The preface to what I really want to write is that I am crying. Like, really crying. No, nothing has happened to me, or anyone I (really) know. But my inspiration, my spirit mammal, Elizabeth Gilbert, has just posted that her beloved Rayya Elias has passed. I ache for her loss. For the pain she must be in. No matter how philosophical might she, who has delved so deeply into eastern beliefs which see death as farewell not goodbye, be about death, certainly there is pain. So I grieve for, and with her. But there is something more behind the tears. Something about me, and life, and love. Its possibly going to be a bit messy and unhinged, this writing, but I’m OK with that.
In June of 2017 I wrote a blog about Elizabeth, and Rayya, and their love; To Elizabeth Gilbert and her Rayya Elias I guess I should say the blog was about her, and them, and me, and love. Except more like LOVE. Because as much as Liz rocked my world when I first read “Eat, Pray, Love” and then “Committed” she rocked my world more so when she announced she was divorcing her husband, the love of Eat Pray Love. The decision made because her best friend, Rayya, was diagnosed with terminal cancer, and Liz realized she didn’t just love her, but was in love with her. Because love is a crooked line. But it took me a minute, and a lifetime, and spending time in darkness I never thought imaginable, then moving into the brightest of light, and being blessed by an otherworldly connection, to get that.
And that brings me to tonight, and crying, and more thoughts of how short life is, and how important love is. How love is the only important thing.
Last month, in an email to me, a lovely soul wrote in part (that we must remember) “…every day we have here is precious, be with people who nourish our souls, step away from those who don’t, do things we are passionate about, and don’t wait until the time is right…” If those words were profound and impactful the day I first read them, they are even more so tonight, as I sit here with tears again finding their way down my cheeks, for so many reasons.

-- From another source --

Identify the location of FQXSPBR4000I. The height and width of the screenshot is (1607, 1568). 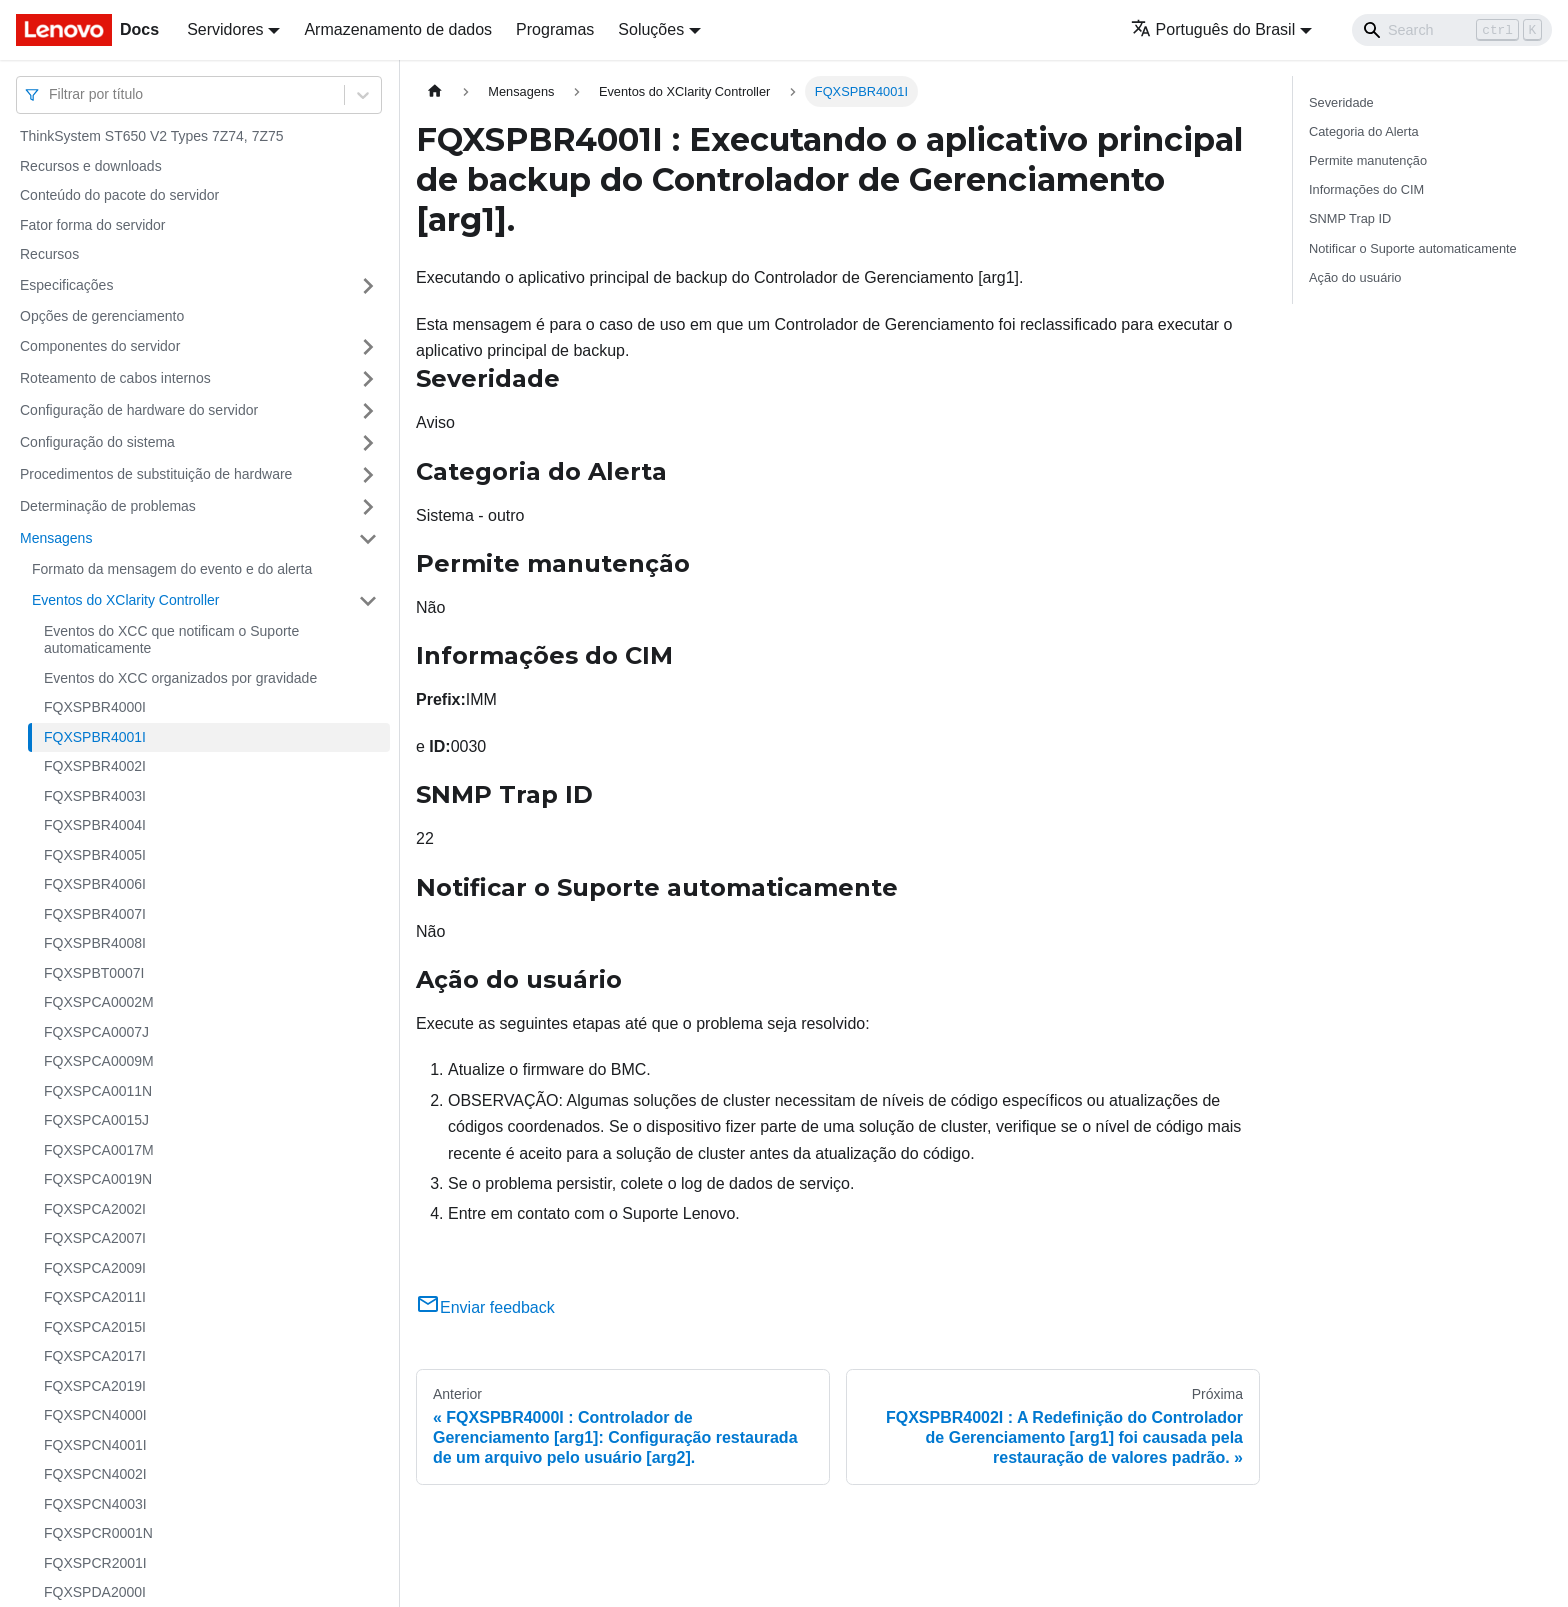
(95, 707).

There are days when I, nearing 51, feel as if I came a bit late to my own dance. Not that I’m old, or anticipating my end coming anytime soon. Its that it took me so long to get here, to where I am now. This place where I’ve just recently discovered where and what it is I want to be. And still trying to figure out how to get there. So much of what I want in life, and love, is simultaneously right in front of me, and also … just over the brow of the hill.
Maybe its the confluence of the blizzard, and its winds blowing with such force my windows are in moments rattling, and the very real effects the energetic upgrades have on my physical body, and reading of Liz’s loss, that have me feeling this desire to run toward what I want with absolute abandon instead of taking necessary small steps, or not running at all. Has me questioning why the line that is love in my life, has been so profoundly crooked. And this isn’t just about love between myself and a man. This is about loving what I am doing for a living, and loving where I am, geographically speaking, and loving myself, too, which has been not nearly enough in time’s past.

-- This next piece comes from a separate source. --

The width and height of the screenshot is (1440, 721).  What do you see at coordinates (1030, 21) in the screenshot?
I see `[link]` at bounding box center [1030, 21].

Astrologically speaking, that I am just now figuring so much out is as plain as the stellium in my something or other house that I can’t remember, which speaks to this timing being exactly as it should be. I was meant to find my me, and this, “later” in life. It’s all exactly as I set it up to be, if you believe that kind of thing. And I do. But also, there are those moments I feel as if there’s not enough time to do all I still want to (will) do, and also, I a little bit wish my ass was still 35. Which I mean quite literally.
As I think about what I have just typed, which are at best partially expressed thoughts courtesy of my mind that is always 50 steps ahead of my fingers, I drift away from my own voice, and to that of Liz. I can just imagine what she’d think of me being sort of self-indulgent in a not so shiny happy way right now. Not to say she’s always been cupcakes and rainbows. Anyone who read Eat, Pray, Love, or Committed, or listened to her talks, knows she has not. But she’s always looked for the shine. The elephants walking the streets of New York City that were meant to tell her, all is cool.

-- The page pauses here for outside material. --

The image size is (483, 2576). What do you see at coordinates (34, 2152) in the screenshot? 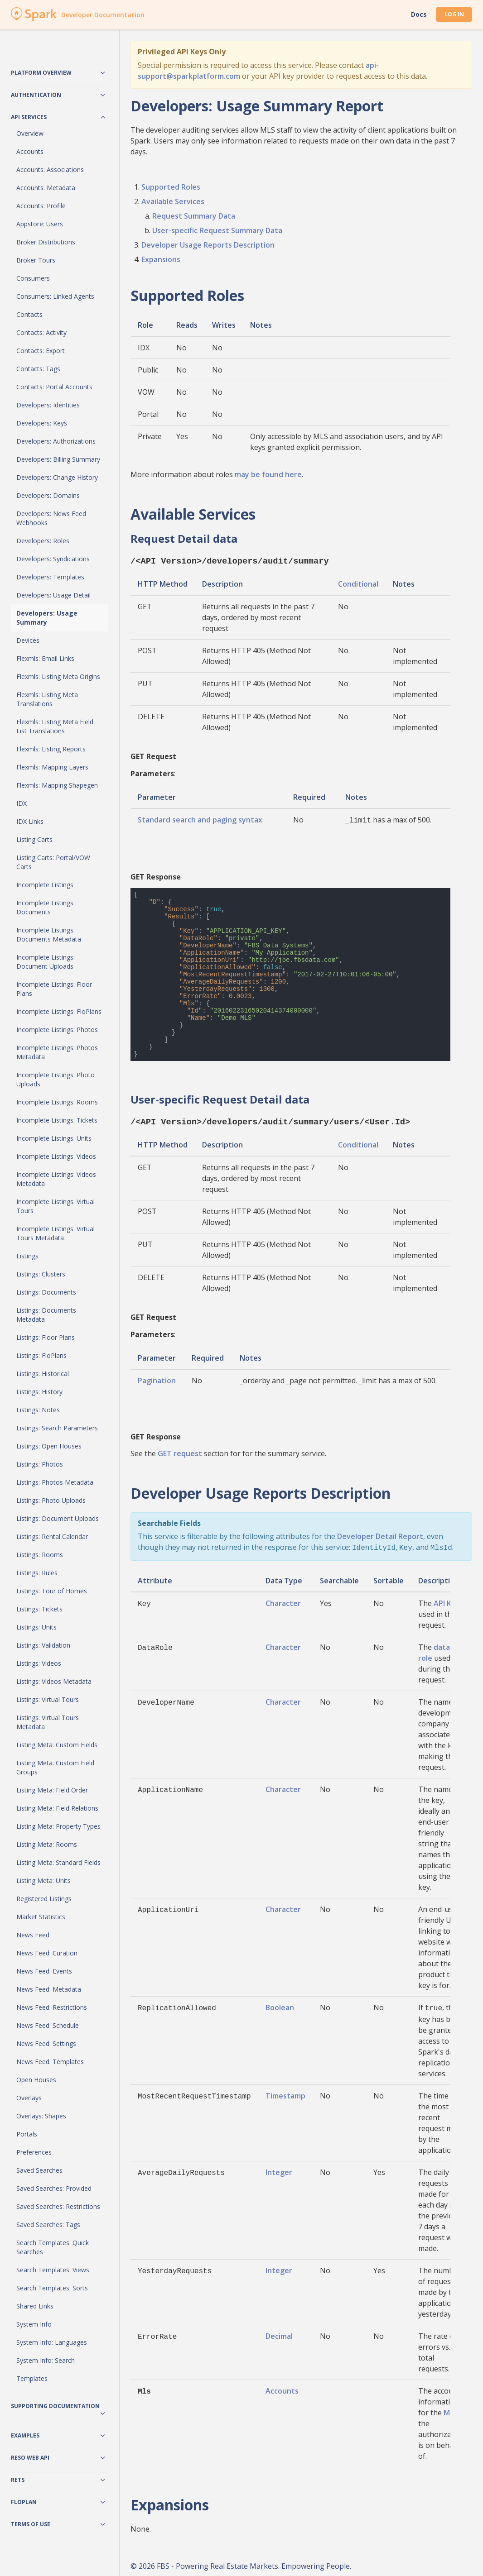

When I turn off the fuckery of my mind, and shift into in my whatever you wanna call it that floats in and out of the body I sometimes occupy, I find my shine right where I left it, and I know it’s all cool here too, even without elephants. I know timelines have collapsed, paradigms are shifting, and the ones that have not are part of what I am here to assist with. I know that I’ve learned more that really matters in the last year than in the preceding 49. And that I am so very lucky to have sent to me so much beauty, in so many ways. Beauty to warm me, cheer me, and make me smile. I also know that I’d rather have 2 years of love like that which Liz and Rayya share (which does not end when a heart stops beating) than to have 20 times that, of something not its equal. Even if getting there means the line will be crooked for a while longer.
As I was in the process of writing this, and crying, and being all up in my feels about the beauty that is the love shared by Liz and Rayya, words were given to me by a someone whose writing I stumbled across. ‘May we all be held when the holding loosens.’* So to anyone reading this, as I send you my love, my hope for you is just that. And especially to Liz, though you might not find comfort in arms that are not the ones for which you ache tonight, none the less, I hope you are held. And I thank you for teaching me the value of the crooked line.